Needless to say, I left rather frustrated. Well, because of all this AND the fact that NEITHER bookstore had the book I was looking for. Yep. much as the bookstores gripe about Amazon, guess what? I *have* to buy through Amazon because B&N and B-a-M are too cluttered with toys, calendars, desk trinkets, and other "stuff" to actually carry the book I want. (Sigh....I suppose that is a post for another time....)

So where am I going with this? I don't know. Just griping I suppose. Not very professional of me, I admit. But honestly--why so many labels for books that target tweens and teens if they are all going to be lumped together? Why do I need to call my book MG if it's not really? If someday, when Finding Angel makes it onto the shelves, there's not going to be a proper place to put it anyway?
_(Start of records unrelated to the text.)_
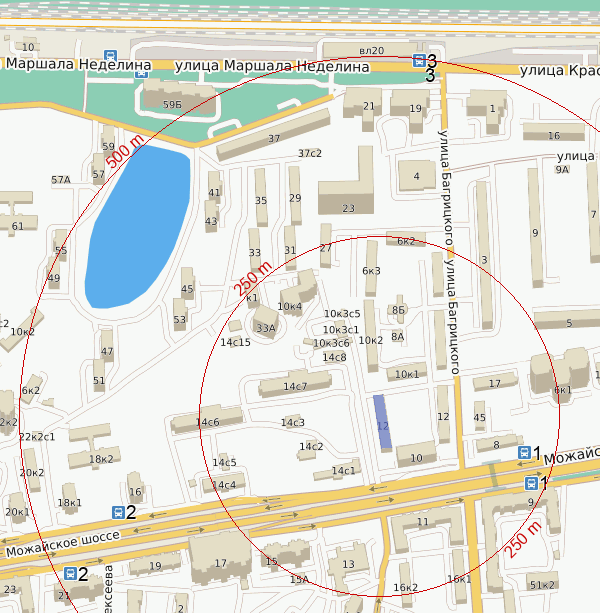The image size is (600, 613).
Task: Select bus stop 1 icon beside building 9
Action: pyautogui.click(x=530, y=484)
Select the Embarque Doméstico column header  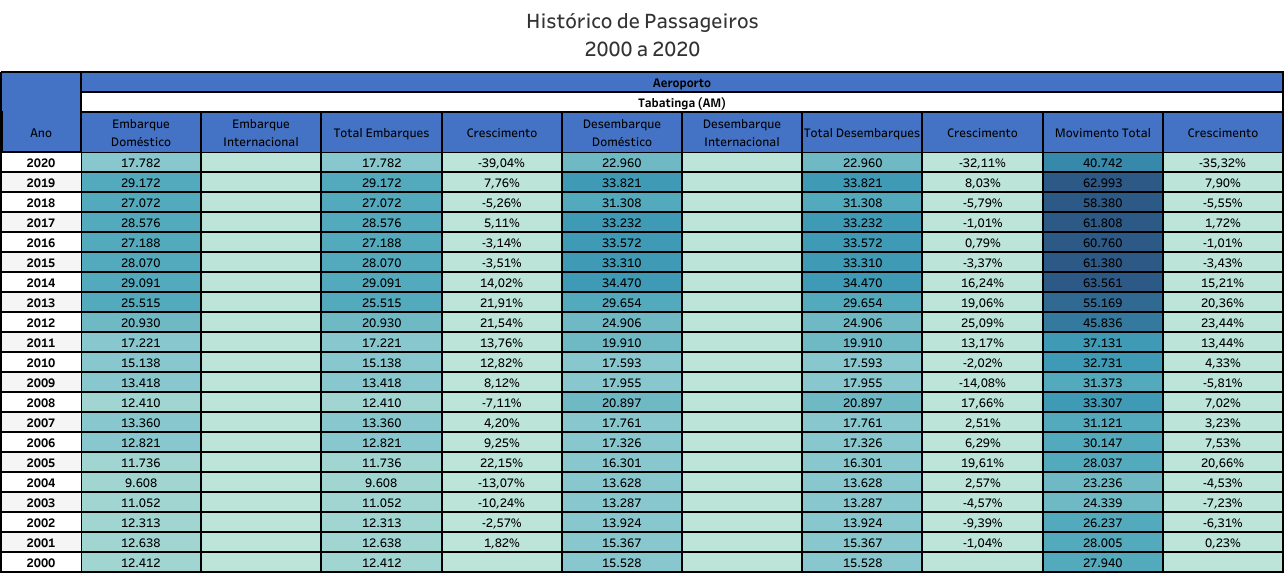(x=141, y=132)
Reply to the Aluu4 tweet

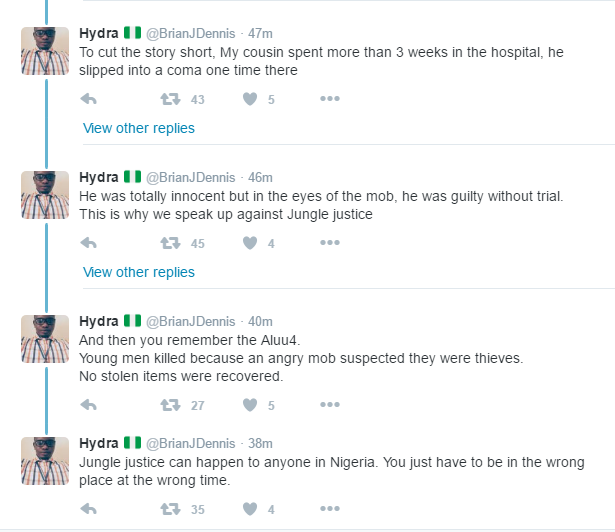pos(89,404)
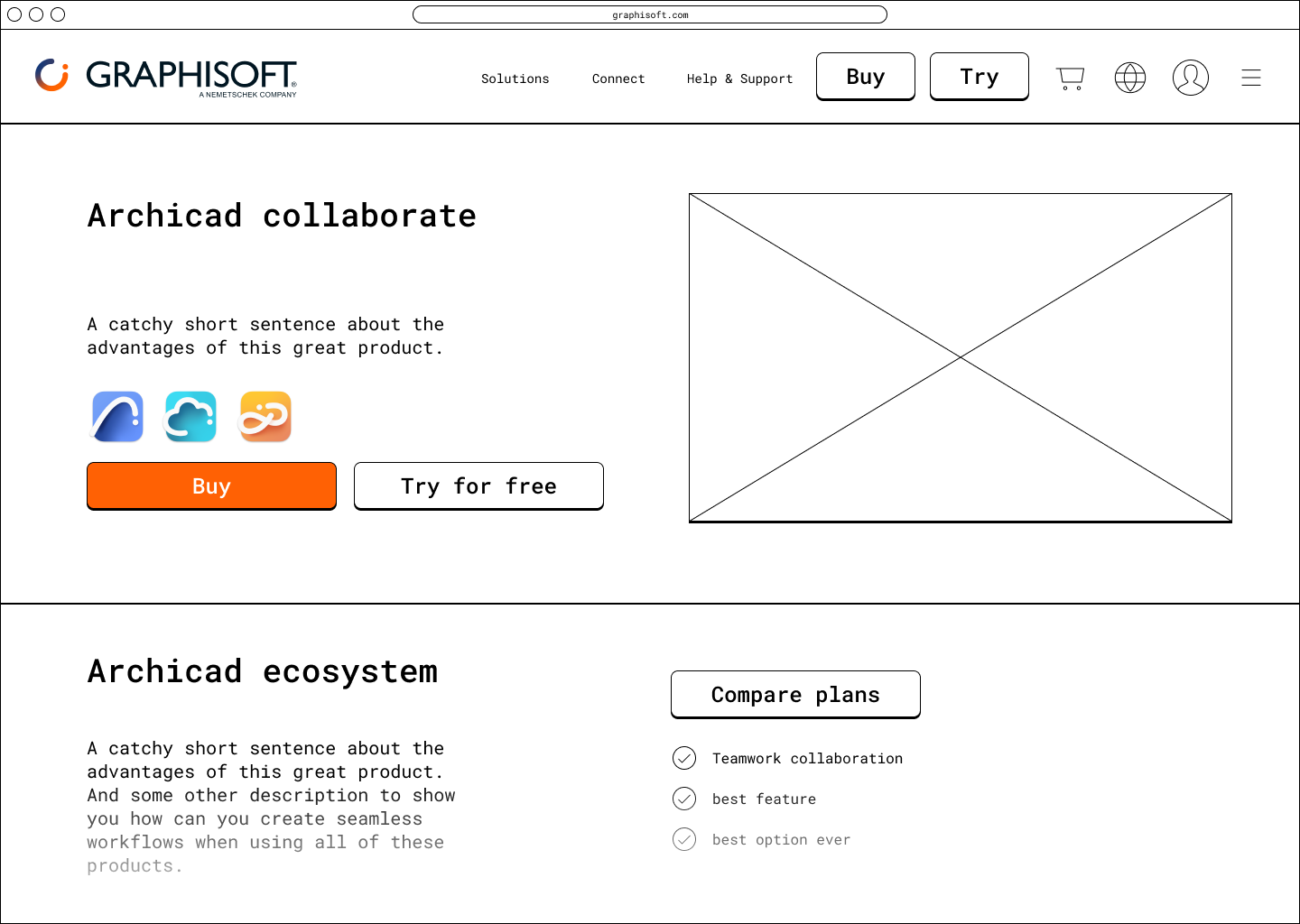Viewport: 1300px width, 924px height.
Task: Open the user account profile icon
Action: 1190,78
I think I need to relabel Finding Angel. Maybe even make up my own classification. Not middle grade, not young adult, not teen. Something that encompasses all of those, and the adults that love it too. Who's got a suggestion?


Robynn Tolbert said...

You could just call it a good book and people will muddle it out on their own. *grin*

Kat Heckenbach said...

Hehe--good idea, Robynn :).

Jeff Chapman said...

Kat, Kat, Kat. You did it all backwards. You're supposed to write books that fit into one of the predefined marketing pigeon holes. Oh well, at least you're in good company. Moby Dick and Ulysses did not fit into any pigeon holes either.

I'm working on that novella project, by the way. I'll catch up with you next week on my progress.

Kat Heckenbach said...

Aha! And he comes out of hiding.... :D

Malcolm R. Campbell said...

I've run into problems with the Y/A classification. Traditionally, it was restricted to books without profanity, erotic scenes, overly gory scenes, etc. I wrote my first novel within those guidelines. But now, Y/A has turned gritty and, perhaps, more over-the-edge than some adult novels.
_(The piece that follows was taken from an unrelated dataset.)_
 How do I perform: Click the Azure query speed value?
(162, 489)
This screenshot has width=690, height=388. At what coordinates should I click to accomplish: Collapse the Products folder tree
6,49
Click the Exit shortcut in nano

So, there I was with a teenaged protagonist in a TRADITIONAL Y/A type book that doesn't fit with Y/A from the perspective of today's teens.
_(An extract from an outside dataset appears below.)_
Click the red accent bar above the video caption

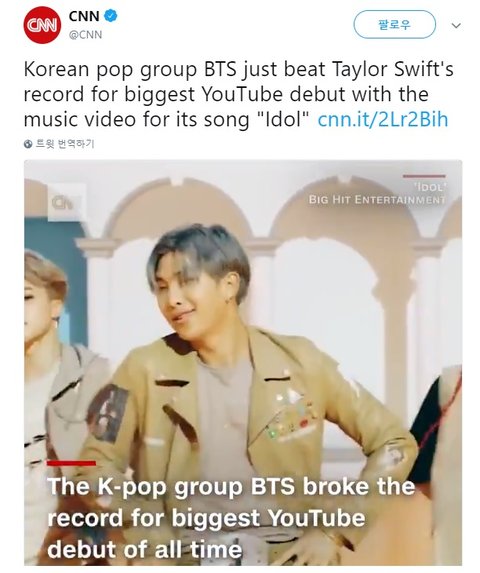pos(71,463)
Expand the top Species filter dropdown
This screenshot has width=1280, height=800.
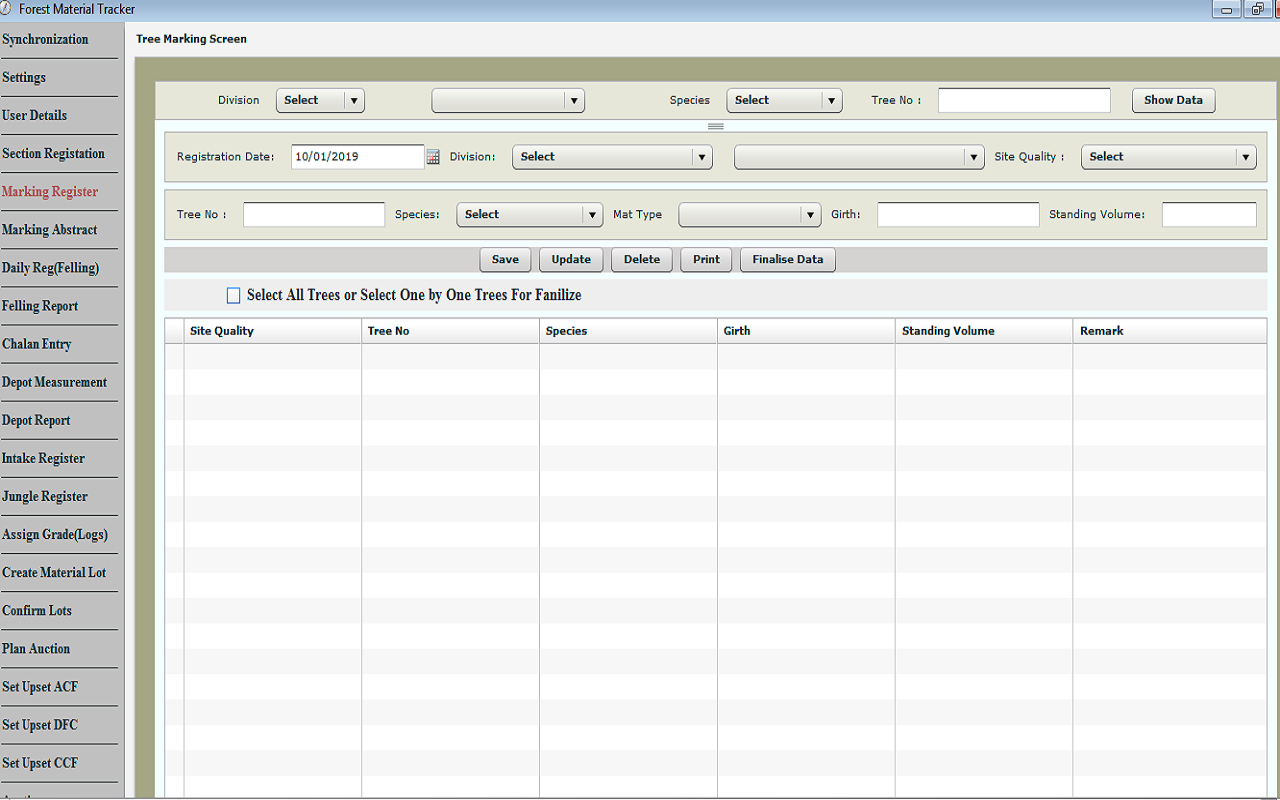[784, 100]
I see similarities with your issue here, and I wish I could say there was an easy way of resolving it. A bit of consistency across the board would help. As is, I finally scrapped the age classification and now simply call it Fiction / Fantasy / Contemporary.


Kat Heckenbach said...

What you say is so true, Malcolm. YA/teen fiction has gotten really gritty. I don't have an issue with that (most of the time) except for the fact that it's making it harder to classify "teen" fiction that isn't romantic or dystopian. My novel definitely has some dark elements, but it's not filled with profanity or sex. I'm essentially telling people when I talk about my book that it's "labelled" MG, but it's really for ages 12 to 120 :).